Again . . . . "In hypnotism instinct, i.e., the animal, reaches its greatest development; so much so,
indeed, that the aphorism 'extremes meet' can never receive a better application than to
magnetism and hypnotism." How true these words, also, as to the difference between the
mesmerized and the hypnotized subjects. "In one, his ideal nature, his moral self -- the reflection
of his divine nature -- are carried to their extreme limits, and the subject becomes almost a
celestial being (un ange). In the other, it is his instincts which develop in a most surprising
fashion.

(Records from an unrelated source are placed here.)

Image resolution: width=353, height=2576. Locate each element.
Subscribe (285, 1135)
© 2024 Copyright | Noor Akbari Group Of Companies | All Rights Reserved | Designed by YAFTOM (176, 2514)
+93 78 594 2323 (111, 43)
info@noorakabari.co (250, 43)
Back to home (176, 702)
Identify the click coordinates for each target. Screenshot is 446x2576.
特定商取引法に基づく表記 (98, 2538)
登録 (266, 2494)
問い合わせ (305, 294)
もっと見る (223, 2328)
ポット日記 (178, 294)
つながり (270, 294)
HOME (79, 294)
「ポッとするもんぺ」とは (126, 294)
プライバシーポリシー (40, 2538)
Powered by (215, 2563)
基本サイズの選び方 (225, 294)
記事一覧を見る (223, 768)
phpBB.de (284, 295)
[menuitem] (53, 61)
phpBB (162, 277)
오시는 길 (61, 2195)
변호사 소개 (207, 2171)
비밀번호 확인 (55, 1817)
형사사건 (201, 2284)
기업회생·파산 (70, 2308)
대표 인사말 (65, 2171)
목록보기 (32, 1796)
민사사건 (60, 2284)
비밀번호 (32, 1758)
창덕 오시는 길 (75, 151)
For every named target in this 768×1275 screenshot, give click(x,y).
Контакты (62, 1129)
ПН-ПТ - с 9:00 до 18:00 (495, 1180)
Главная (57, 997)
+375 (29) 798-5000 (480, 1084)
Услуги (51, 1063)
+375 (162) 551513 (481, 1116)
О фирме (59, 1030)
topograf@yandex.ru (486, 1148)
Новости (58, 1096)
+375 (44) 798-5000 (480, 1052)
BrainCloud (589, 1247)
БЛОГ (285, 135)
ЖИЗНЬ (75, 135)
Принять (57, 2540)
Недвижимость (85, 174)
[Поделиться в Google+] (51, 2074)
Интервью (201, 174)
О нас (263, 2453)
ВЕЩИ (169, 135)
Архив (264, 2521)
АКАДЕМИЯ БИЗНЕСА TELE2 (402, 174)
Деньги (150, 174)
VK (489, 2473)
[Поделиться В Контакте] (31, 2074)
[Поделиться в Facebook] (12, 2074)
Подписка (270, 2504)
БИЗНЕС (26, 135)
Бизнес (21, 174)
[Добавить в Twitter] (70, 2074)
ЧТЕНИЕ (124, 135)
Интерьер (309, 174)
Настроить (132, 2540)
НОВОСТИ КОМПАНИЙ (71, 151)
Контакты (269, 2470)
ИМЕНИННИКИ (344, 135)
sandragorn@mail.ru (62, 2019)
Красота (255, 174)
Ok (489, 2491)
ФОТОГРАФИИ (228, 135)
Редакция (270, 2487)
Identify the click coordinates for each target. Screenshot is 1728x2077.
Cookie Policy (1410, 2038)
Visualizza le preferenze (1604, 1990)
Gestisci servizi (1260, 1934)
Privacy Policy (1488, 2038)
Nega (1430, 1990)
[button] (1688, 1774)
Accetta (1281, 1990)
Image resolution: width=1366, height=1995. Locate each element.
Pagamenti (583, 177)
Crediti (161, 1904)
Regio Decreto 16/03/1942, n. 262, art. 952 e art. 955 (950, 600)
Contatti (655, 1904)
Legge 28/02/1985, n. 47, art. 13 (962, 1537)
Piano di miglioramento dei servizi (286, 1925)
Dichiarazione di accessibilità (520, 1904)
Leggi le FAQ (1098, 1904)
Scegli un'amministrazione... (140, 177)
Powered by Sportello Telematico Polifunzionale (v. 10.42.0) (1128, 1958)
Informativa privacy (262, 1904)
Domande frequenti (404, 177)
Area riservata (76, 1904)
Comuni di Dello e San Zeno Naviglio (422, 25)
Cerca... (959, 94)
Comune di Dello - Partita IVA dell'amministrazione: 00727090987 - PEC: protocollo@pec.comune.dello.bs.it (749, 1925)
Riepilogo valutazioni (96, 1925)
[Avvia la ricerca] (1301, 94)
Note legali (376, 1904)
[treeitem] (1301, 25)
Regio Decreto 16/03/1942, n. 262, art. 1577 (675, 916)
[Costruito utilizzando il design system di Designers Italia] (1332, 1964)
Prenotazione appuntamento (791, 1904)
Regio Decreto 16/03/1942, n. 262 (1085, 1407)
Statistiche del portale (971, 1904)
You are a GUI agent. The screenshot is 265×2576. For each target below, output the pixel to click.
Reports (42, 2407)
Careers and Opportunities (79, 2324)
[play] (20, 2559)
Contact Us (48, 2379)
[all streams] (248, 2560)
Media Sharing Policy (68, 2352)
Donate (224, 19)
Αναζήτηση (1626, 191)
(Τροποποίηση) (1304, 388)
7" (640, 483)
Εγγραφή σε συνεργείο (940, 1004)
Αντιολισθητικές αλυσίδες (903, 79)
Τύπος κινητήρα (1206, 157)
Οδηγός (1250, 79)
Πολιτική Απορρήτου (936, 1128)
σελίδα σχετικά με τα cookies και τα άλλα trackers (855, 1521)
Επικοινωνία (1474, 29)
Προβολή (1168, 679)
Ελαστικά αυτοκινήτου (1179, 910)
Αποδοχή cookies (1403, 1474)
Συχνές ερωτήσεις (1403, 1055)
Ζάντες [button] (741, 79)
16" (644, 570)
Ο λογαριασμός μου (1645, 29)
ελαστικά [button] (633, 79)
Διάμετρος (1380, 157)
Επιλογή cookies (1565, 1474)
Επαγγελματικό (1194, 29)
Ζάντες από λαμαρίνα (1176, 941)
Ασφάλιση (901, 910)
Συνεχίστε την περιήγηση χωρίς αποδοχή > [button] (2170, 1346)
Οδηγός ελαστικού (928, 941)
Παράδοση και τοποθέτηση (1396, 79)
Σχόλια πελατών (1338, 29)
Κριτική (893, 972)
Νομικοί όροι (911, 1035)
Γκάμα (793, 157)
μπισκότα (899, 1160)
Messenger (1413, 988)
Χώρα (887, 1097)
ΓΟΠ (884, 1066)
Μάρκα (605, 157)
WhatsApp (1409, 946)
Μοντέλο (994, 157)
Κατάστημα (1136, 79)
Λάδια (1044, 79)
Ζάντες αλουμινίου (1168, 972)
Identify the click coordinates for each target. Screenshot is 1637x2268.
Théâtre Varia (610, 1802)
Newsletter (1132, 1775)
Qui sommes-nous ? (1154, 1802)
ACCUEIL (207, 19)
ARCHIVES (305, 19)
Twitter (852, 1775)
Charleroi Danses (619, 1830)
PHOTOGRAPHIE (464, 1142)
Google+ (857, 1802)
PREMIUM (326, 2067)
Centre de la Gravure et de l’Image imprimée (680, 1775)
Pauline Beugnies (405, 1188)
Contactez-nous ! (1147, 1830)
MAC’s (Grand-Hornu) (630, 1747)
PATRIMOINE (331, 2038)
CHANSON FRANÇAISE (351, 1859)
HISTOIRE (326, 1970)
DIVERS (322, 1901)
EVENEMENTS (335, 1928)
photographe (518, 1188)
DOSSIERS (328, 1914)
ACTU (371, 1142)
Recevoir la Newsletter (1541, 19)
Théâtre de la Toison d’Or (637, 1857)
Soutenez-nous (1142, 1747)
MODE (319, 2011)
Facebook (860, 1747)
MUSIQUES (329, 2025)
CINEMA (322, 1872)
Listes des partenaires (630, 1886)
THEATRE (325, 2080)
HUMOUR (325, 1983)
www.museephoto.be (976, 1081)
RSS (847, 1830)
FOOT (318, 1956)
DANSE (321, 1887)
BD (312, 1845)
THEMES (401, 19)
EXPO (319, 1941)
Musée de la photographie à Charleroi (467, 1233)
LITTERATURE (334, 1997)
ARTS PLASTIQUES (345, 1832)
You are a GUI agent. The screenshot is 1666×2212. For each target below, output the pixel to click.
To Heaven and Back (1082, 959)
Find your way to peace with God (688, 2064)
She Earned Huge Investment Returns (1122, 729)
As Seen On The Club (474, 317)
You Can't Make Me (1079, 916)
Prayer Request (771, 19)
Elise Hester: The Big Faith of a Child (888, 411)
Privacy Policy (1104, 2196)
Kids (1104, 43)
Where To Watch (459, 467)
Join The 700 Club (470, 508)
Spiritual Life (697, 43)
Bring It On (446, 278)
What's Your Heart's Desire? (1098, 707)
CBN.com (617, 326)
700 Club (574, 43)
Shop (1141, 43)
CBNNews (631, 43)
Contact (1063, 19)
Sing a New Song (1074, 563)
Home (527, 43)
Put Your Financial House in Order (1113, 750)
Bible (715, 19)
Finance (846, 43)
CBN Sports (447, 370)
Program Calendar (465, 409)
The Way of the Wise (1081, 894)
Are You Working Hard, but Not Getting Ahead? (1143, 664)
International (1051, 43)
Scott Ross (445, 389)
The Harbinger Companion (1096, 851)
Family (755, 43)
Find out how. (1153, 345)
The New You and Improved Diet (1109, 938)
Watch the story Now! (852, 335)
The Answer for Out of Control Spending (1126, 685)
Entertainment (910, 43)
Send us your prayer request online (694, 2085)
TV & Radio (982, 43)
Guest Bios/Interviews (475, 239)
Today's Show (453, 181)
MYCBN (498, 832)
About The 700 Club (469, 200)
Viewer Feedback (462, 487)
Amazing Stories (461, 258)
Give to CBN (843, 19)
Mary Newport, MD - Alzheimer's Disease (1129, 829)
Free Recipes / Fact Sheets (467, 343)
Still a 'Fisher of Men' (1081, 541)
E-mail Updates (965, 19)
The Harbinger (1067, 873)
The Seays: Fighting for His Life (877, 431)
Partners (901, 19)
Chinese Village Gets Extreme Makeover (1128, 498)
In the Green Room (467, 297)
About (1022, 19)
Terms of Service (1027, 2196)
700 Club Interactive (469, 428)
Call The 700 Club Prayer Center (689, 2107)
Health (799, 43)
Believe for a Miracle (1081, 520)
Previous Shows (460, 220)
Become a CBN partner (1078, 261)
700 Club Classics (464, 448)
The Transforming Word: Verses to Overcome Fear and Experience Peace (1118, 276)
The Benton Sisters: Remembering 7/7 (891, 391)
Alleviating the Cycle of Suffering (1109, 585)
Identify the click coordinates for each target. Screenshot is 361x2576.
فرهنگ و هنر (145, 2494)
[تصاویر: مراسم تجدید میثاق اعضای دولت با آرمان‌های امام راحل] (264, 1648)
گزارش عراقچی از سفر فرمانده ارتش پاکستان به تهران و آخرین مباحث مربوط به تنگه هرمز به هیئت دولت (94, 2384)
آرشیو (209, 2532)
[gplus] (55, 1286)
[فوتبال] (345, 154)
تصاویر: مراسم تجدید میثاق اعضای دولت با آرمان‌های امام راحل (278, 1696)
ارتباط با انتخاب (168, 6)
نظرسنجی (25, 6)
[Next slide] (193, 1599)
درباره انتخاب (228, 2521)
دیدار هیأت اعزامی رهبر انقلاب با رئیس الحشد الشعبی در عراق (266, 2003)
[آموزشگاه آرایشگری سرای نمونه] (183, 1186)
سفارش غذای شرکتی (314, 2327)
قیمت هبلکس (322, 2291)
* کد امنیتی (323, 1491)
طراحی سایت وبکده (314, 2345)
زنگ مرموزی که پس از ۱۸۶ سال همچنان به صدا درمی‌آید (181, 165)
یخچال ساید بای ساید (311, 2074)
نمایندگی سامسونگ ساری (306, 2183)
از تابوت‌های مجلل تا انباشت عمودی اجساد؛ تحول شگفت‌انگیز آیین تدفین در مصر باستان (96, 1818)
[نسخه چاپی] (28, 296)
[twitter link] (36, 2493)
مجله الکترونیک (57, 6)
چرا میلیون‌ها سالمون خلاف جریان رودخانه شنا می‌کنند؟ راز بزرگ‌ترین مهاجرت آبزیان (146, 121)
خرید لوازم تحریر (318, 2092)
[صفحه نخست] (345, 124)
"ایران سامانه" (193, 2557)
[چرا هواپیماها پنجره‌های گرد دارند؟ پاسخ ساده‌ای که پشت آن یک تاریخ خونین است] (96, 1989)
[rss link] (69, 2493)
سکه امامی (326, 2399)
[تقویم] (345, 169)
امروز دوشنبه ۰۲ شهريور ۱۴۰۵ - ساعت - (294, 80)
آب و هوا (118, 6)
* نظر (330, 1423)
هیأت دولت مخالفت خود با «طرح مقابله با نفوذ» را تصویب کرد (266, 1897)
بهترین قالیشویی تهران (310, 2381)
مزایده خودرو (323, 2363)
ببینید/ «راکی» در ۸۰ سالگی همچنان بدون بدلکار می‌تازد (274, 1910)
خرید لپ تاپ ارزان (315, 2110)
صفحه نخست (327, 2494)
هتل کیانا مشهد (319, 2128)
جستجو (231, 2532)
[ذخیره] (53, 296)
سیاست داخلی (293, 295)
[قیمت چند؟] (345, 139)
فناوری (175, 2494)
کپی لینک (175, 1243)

The hypnotic lowers himself to the level of the animal. From a physiological standpoint,
magnetism (Mesmerism) is comforting and curative, and hypnotism, which is but the result of an
unbalanced state, is -- most dangerous."
Thus the adverse Report drawn by Bailly at the end of last century has had dire effects in the
present, but it had its Karma also. Intended to kill the "Mesmeric" craze, it reacted as a death-
blow to the public confidence in scientific decrees. In our day the Non-Possumus of the Royal
Colleges and Academies is quoted on the Stock Exchange of the world's opinion at a price
almost as low as the Non-Possumus of the Vatican. The days of authority whether human or
divine, are fast gliding away; and we see already gleaming on future horizons but one tribunal,
supreme and final, before which mankind will bow -- the Tribunal of Fact and Truth.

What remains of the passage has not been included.